Das ist einer der Aspekte, wenn man sich in Gemeinschaft befindet. Was Schaitan heute fürchtet, ist nicht das Individuum. Selbst über den einsamen Asketen, der Allah Tag und Nacht dient, sagt er: „Der ist einfach.“ Die anderen Schaijatin wollen von ihm wissen, wieso. Er sagte: „Kommt, lasst uns beobachten, wie er betet. Du siehst, dass er im Pflichtteil des Gebets einen Fehler macht. Gibt es hier jemanden, der ihn korrigiert? Hat er einen Schaikh, der ihn führt? Lasst uns sehen, wie er fastet. Lasst uns sehen, wie er seine ‘Ibadat verrichtet. Er hat niemanden bei sich, der ihn berichtigt. Wir werden warten. Entweder machen wir ihn zu einem, der die Wahrheit bedeckt, einem Zweifler oder einem Heuchler.“

Darum sagte der Gesandte Allahs, möge Allah ihn segnen und ihm Frieden geben: „Haltet an der Gemeinschaft fest. Der Wolf frisst nur die Schafe, die die Herde verlassen.“ Damit ist Schaitan gemeint. Er fällt nur die Tiere an, die nicht beieinander bleiben. Das sind diejenigen, die sagten: „Wir haben den Qur’an, wir haben die Hadith und die Sunna. Wir sind so stark, dass wir weder die Schujukh, noch Gelehrte brauchen, die uns den Weg zeigen.“ In welcher Beziehung steht das zur prophetischen Aussage des Propheten, möge Allah ihn segnen und ihm Frieden geben „haltet fest an der ­Gemeinschaft“?
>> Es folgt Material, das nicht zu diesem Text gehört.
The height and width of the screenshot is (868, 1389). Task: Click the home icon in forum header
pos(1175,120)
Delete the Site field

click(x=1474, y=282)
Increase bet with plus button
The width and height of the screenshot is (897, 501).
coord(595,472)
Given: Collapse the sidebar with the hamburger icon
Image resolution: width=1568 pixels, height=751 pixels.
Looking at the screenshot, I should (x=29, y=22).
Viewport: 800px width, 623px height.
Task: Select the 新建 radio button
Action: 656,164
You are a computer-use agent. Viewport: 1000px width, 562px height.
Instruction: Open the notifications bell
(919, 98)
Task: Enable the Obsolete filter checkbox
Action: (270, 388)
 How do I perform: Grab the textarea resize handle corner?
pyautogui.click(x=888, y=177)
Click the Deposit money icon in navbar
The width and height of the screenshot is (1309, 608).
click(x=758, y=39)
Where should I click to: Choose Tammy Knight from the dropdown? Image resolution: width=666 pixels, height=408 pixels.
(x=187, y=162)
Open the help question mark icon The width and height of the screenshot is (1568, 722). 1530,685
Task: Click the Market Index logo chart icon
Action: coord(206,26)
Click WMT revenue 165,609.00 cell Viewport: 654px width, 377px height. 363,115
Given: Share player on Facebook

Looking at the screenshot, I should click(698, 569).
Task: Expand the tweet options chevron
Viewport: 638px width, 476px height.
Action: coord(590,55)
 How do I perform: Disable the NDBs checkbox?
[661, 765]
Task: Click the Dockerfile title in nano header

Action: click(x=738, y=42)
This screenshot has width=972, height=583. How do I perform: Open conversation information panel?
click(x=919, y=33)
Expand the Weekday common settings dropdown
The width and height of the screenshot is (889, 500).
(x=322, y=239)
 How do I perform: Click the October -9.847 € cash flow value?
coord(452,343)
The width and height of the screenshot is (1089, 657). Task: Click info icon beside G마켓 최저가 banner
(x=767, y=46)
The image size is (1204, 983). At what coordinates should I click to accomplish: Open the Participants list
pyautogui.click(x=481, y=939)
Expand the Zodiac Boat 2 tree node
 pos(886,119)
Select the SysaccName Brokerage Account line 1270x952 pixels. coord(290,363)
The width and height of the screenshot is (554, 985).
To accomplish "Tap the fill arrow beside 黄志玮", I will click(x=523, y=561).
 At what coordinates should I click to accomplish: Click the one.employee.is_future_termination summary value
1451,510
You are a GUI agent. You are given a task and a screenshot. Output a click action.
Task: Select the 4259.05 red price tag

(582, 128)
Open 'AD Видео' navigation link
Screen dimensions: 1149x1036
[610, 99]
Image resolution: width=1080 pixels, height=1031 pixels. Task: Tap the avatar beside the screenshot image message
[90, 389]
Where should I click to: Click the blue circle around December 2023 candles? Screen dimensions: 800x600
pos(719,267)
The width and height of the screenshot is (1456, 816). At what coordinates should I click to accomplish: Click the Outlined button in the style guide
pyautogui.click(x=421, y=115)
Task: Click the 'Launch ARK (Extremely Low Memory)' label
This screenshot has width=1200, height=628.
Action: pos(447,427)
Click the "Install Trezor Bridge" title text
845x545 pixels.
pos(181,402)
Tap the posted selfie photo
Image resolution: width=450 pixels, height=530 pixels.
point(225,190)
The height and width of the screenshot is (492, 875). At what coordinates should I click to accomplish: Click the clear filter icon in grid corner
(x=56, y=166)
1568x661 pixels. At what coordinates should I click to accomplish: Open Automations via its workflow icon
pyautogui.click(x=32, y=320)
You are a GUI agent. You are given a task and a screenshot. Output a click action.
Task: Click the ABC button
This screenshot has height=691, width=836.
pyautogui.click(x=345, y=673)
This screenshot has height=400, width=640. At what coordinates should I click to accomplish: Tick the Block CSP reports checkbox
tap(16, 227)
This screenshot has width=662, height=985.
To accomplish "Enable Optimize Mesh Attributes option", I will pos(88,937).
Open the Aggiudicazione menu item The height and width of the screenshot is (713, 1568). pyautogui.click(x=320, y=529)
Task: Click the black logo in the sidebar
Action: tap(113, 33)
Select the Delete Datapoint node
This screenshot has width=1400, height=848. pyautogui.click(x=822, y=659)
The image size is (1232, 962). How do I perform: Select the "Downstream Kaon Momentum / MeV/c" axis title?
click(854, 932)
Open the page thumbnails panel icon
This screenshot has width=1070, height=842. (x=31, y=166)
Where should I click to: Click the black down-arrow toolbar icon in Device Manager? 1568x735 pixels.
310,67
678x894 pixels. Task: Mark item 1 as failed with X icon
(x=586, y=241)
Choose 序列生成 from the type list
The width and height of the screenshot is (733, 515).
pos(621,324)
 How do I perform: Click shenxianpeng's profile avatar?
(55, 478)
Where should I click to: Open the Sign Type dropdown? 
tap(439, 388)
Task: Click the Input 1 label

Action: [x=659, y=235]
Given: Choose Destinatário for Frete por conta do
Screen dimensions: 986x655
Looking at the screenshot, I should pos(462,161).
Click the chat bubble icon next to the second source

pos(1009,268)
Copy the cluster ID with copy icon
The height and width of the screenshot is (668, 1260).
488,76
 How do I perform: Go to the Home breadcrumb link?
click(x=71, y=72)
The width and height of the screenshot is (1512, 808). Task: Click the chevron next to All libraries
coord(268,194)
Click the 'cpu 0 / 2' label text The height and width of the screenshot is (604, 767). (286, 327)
Jede Gemeinschaft ist zusammen stark. Stärke in der geistigen und in der sichtbaren Welt. Sie braucht man heute, um die Schaijatin von Menschen und Dschinn fernzuhalten. Und so sind wir verpflichtet einzuräumen, dass Allah uns mit der Gemeinschaft eine Gunst erwiesen hat. Wenn sich die Gemeinschaft der Muslime in ihrer Allgemeinheit um „ich bezeuge, dass es keinen Gott außer Allah gibt, und ich bezeugte, dass Muhammad der Diener und Gesandte Allahs ist“ versammelt, gibt es keine Kraft, die stärker sein könnte als das.

In diesem Land, das kein muslimisches Land ist, bildet die Gemeinschaft zwei Dinge ab: In ihr bekommen die Muslime gemeinsam Kraft. Das stellt gleichzeitig Sicherheit für den Ort dar, an dem sie sich befinden. Die Regierungen im Westen haben verstanden, dass die Gefahren von Vereinzelten und ihren Netzwerken ausgehen.

Wir brauchen Sicherheit und müssen diese unserer Umgebung vermitteln. Darum sollte man sich vor der Kühnheit hüten, zu behaupten, man sei allein. Und fragt man jemanden nach seiner Rechtsschule – wir kennen alle vier, ich sage nur „haltet euch an eine von ihnen“ –, und dann antwortet jener, er folgt keiner, dann bedeutet das, er hat die Gemeinschaft verlassen. Wer die Rechtsschulen verweigert, hat eigentlich eine fünfte gegründet. Das ist die Madhhab von Schaitan. Die alten und die Fuqaha pflegten zu sagen: „Wer nicht durch einen Schaikh geführt wird, den führt Schaitan.“ Und Allah sagt im Qur’an: „Und für den, der sich vom Gedenken an den Allerbarmer abwendet, bestimmen wir einen Satan, der sein Begleiter sein wird.“ (Az-Zuhruf, 36)

Folgt man einer Rechtsschule, sei es der von Malik, der von Schafi’i usw., oder gehört einer der verschiedenen Tariqat an, dann ist man Teil der Gemeinschaft. Es wäre für den Betroffenen katastrophal, einen dieser Zirkel zu verlassen.